# PROVIDED DATA
%%

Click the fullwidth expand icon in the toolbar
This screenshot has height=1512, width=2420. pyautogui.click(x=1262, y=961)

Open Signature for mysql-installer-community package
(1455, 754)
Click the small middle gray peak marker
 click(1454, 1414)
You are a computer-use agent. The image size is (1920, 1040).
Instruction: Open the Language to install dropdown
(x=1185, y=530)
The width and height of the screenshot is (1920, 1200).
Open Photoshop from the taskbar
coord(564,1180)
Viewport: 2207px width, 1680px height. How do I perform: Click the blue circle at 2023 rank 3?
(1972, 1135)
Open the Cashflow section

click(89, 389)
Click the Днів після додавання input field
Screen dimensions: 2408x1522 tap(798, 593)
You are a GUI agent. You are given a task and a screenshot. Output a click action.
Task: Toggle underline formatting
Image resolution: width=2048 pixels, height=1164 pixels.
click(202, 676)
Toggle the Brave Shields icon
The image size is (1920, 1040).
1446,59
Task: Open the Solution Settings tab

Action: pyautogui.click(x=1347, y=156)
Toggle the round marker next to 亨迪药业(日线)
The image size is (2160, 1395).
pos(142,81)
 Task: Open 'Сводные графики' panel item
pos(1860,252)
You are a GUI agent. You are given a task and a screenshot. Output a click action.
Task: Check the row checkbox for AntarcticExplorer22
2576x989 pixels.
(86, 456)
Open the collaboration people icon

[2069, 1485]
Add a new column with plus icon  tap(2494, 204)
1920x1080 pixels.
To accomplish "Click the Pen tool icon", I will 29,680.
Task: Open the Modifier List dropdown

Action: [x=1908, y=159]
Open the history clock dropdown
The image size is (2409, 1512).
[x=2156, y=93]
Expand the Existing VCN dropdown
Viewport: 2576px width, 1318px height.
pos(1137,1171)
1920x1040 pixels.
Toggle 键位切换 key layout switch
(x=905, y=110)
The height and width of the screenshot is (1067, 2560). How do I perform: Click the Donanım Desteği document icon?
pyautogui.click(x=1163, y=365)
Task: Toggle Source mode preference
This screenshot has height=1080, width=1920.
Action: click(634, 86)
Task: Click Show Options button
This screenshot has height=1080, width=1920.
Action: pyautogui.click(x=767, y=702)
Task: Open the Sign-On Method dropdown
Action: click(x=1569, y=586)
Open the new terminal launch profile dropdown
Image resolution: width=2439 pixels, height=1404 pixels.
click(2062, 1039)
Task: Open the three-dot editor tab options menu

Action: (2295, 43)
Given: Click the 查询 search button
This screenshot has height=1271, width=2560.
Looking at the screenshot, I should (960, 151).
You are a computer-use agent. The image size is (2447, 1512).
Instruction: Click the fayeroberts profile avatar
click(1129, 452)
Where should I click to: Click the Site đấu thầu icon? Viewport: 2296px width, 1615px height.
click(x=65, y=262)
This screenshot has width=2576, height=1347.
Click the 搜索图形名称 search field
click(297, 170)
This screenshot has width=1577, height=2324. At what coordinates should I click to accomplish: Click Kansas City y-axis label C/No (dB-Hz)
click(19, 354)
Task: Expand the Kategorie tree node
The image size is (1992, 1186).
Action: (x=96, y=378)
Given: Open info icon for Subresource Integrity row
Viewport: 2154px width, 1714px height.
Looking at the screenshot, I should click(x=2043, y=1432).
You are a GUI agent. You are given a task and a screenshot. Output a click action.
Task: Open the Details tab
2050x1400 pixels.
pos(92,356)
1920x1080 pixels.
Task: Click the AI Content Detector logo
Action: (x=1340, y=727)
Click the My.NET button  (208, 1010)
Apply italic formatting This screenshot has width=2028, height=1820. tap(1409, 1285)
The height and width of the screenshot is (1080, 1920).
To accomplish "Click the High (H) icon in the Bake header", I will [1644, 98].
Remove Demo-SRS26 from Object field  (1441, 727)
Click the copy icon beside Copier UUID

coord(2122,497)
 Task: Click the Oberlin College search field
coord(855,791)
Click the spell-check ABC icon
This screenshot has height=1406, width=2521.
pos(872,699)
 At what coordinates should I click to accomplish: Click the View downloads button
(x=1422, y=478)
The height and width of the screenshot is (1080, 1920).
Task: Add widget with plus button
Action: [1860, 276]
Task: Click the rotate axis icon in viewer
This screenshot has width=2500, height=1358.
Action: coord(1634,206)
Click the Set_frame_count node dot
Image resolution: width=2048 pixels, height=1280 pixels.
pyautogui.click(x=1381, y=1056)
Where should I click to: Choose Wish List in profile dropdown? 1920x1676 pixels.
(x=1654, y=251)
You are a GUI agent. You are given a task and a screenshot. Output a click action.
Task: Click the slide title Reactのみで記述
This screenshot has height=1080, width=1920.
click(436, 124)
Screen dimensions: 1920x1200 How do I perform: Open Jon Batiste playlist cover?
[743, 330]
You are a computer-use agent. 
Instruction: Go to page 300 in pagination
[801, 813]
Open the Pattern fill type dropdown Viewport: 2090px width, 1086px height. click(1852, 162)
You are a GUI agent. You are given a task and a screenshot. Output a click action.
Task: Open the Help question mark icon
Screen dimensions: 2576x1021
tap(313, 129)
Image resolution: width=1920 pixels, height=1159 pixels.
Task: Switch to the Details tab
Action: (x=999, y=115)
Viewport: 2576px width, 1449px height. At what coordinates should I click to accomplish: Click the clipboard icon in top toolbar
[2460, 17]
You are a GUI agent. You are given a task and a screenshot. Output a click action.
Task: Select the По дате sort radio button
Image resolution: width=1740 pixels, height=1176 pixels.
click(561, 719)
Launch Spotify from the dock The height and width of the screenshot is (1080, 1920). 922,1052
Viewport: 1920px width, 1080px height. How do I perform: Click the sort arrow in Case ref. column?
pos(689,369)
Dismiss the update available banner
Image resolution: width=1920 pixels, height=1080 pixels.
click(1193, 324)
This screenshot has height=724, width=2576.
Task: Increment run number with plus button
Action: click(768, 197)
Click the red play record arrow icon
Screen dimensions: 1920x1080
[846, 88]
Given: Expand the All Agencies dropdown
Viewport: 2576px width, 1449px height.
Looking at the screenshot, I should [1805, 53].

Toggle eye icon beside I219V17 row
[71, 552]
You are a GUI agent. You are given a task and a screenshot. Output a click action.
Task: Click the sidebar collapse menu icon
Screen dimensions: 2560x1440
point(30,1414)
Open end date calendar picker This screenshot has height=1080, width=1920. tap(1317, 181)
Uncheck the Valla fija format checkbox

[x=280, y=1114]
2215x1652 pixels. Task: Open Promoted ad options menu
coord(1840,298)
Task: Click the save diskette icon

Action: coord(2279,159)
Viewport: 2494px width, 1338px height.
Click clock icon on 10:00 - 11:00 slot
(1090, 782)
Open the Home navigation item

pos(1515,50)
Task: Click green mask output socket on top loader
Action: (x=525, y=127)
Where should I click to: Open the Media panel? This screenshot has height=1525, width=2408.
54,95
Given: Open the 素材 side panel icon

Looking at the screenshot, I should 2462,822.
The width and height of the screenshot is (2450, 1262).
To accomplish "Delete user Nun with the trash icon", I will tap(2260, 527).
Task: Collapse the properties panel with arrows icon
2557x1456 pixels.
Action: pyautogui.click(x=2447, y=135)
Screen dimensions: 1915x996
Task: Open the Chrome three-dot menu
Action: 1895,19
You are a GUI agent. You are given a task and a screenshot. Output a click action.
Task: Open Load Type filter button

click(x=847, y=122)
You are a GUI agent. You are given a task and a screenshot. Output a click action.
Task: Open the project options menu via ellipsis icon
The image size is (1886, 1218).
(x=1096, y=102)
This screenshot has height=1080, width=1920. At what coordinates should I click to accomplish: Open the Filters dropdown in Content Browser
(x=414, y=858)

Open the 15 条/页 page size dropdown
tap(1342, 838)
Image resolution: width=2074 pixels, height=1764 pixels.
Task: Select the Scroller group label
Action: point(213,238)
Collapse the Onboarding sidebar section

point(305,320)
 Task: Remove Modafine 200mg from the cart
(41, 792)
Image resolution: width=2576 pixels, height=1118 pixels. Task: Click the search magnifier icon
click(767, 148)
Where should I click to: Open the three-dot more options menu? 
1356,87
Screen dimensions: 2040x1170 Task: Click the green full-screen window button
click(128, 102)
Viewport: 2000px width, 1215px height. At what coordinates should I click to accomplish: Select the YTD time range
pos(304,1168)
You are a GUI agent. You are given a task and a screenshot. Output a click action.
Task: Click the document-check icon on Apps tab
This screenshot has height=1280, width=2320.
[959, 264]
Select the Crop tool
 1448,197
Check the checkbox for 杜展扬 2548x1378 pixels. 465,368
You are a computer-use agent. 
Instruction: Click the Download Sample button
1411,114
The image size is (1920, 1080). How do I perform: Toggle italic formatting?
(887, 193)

%%

# WHAT IS BEING ASKED
Scan the entries above for the word "computer". Report the lines that hold it.

# EXPECTED OUTPUT
You are a computer-use agent. The image size is (1920, 1040).
You are a computer-use agent. The image size is (2447, 1512).
You are a computer-use agent. 
You are a computer-use agent. 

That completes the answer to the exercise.